(Source data)
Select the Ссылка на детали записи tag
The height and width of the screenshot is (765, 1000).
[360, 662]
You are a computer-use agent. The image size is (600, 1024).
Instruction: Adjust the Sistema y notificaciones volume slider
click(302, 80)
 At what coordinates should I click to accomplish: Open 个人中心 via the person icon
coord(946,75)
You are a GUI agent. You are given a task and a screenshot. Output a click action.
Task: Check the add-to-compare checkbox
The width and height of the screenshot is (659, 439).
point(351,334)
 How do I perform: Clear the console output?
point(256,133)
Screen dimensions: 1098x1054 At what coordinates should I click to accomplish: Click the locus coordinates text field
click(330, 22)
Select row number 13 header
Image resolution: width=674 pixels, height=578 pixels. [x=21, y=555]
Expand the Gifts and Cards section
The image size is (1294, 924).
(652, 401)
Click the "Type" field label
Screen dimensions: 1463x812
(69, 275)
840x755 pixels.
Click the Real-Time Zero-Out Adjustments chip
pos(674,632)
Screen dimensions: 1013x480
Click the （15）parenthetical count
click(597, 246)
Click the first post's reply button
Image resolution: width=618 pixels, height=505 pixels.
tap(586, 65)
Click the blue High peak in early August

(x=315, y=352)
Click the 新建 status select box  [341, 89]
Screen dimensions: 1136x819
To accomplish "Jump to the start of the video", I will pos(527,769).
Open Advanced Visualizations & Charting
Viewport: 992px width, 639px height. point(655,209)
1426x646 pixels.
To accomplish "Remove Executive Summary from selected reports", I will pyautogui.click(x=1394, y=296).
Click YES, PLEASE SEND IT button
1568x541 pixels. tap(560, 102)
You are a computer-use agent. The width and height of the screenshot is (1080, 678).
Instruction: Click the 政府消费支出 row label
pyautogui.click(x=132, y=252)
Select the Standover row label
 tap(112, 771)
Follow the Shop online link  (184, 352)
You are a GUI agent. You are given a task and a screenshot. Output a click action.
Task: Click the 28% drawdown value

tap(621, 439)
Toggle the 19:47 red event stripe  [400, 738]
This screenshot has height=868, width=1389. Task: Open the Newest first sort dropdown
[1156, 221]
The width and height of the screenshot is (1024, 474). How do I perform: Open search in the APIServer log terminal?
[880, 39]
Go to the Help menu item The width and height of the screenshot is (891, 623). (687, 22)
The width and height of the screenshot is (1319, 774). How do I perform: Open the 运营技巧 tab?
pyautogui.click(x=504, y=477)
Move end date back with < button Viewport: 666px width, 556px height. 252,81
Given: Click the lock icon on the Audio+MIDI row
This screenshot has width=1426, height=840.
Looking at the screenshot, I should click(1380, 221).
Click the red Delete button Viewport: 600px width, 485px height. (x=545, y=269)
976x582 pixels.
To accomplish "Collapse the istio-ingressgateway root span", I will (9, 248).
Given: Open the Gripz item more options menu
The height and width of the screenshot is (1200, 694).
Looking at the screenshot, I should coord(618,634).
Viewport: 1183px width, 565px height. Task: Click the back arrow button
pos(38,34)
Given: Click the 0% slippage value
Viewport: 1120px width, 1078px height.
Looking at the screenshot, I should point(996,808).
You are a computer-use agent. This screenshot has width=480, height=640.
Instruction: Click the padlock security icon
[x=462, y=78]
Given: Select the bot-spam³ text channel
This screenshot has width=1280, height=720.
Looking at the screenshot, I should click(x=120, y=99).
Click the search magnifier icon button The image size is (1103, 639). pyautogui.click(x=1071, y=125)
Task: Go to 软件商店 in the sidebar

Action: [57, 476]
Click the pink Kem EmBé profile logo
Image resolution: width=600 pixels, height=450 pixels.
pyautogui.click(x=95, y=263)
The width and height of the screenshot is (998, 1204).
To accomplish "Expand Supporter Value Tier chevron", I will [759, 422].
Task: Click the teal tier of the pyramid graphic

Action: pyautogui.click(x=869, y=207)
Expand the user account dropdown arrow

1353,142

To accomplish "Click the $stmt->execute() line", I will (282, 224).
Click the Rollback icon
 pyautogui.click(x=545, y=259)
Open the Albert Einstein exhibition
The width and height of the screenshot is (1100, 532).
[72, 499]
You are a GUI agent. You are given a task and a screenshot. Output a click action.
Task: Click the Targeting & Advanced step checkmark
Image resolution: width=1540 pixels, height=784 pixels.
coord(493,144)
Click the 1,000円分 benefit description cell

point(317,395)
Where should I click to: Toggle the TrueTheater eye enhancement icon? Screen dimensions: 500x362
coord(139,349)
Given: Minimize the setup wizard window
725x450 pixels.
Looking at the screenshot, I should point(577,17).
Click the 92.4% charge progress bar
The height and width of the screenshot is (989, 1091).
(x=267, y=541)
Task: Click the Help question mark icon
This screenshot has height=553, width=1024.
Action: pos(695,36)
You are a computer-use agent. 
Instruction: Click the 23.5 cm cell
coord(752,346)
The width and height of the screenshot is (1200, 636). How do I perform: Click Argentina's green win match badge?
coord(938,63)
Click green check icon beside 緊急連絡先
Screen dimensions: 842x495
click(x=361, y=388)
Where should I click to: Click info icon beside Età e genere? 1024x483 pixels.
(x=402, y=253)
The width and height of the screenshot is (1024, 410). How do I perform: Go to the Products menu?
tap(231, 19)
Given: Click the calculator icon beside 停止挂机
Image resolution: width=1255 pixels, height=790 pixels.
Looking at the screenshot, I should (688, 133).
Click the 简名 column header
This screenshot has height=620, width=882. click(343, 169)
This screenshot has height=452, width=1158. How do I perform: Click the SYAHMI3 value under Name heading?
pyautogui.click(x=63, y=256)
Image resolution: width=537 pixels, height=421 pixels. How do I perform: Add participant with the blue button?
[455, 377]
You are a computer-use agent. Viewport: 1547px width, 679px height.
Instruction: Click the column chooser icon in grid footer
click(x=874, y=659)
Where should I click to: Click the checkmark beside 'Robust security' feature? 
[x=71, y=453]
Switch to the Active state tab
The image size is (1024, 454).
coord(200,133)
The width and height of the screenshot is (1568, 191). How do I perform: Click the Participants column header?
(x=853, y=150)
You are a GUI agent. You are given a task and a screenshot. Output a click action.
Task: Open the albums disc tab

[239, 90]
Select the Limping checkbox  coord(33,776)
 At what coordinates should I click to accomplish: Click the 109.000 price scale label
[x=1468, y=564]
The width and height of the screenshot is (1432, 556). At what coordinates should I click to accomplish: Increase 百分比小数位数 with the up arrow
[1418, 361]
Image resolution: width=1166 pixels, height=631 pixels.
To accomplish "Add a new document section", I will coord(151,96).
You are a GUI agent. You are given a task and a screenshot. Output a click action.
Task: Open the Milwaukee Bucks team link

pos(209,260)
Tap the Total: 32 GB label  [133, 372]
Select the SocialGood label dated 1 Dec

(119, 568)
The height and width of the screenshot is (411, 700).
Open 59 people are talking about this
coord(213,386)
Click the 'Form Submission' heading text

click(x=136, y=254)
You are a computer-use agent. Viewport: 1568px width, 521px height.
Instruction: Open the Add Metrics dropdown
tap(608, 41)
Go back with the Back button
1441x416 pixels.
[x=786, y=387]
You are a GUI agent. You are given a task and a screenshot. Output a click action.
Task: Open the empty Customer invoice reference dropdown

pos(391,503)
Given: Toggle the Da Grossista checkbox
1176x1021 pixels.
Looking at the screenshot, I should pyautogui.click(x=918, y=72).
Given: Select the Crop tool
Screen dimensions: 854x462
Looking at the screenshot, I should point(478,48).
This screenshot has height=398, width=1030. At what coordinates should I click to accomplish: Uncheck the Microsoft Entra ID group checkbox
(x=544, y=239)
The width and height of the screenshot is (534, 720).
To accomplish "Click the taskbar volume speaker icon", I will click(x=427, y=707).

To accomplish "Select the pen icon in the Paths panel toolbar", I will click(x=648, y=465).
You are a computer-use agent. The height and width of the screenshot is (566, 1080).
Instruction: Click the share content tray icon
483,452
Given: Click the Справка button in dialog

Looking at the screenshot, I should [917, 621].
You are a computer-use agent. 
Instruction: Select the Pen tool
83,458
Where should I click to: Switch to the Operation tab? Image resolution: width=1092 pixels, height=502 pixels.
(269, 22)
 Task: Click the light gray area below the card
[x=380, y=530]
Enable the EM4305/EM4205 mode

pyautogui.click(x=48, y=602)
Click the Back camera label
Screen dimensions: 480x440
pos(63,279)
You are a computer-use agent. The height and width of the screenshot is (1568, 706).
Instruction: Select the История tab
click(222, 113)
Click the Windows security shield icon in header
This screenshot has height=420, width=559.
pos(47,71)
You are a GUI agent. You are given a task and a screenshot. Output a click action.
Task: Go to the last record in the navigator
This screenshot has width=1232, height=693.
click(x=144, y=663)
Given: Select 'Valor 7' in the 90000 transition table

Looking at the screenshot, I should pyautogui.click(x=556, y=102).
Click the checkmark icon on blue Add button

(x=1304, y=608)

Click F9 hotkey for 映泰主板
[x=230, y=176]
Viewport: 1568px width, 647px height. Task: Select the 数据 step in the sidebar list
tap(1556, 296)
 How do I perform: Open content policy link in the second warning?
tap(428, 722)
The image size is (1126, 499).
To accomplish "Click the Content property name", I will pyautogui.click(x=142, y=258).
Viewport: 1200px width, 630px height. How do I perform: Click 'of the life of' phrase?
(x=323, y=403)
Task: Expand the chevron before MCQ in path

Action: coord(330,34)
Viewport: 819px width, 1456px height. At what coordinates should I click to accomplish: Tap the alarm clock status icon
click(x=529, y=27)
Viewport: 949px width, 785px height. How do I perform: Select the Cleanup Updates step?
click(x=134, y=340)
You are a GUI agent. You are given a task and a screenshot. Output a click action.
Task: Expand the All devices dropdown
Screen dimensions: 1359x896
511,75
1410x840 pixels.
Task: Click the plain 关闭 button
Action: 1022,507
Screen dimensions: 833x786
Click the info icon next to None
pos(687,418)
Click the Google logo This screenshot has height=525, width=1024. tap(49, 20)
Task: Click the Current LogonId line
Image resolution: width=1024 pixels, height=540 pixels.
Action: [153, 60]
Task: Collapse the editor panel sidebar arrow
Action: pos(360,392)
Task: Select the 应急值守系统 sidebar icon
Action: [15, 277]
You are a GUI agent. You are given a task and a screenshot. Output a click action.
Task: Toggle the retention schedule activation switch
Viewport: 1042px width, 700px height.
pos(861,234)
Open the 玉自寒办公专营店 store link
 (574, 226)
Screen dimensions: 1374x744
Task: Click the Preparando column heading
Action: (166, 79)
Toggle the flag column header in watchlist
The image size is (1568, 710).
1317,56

**Assignment**. Go through the entries and filter for lines holding the word "item"; copy each match.

**Result**.
Go to the Help menu item The width and height of the screenshot is (891, 623). (687, 22)
Given: Open the Gripz item more options menu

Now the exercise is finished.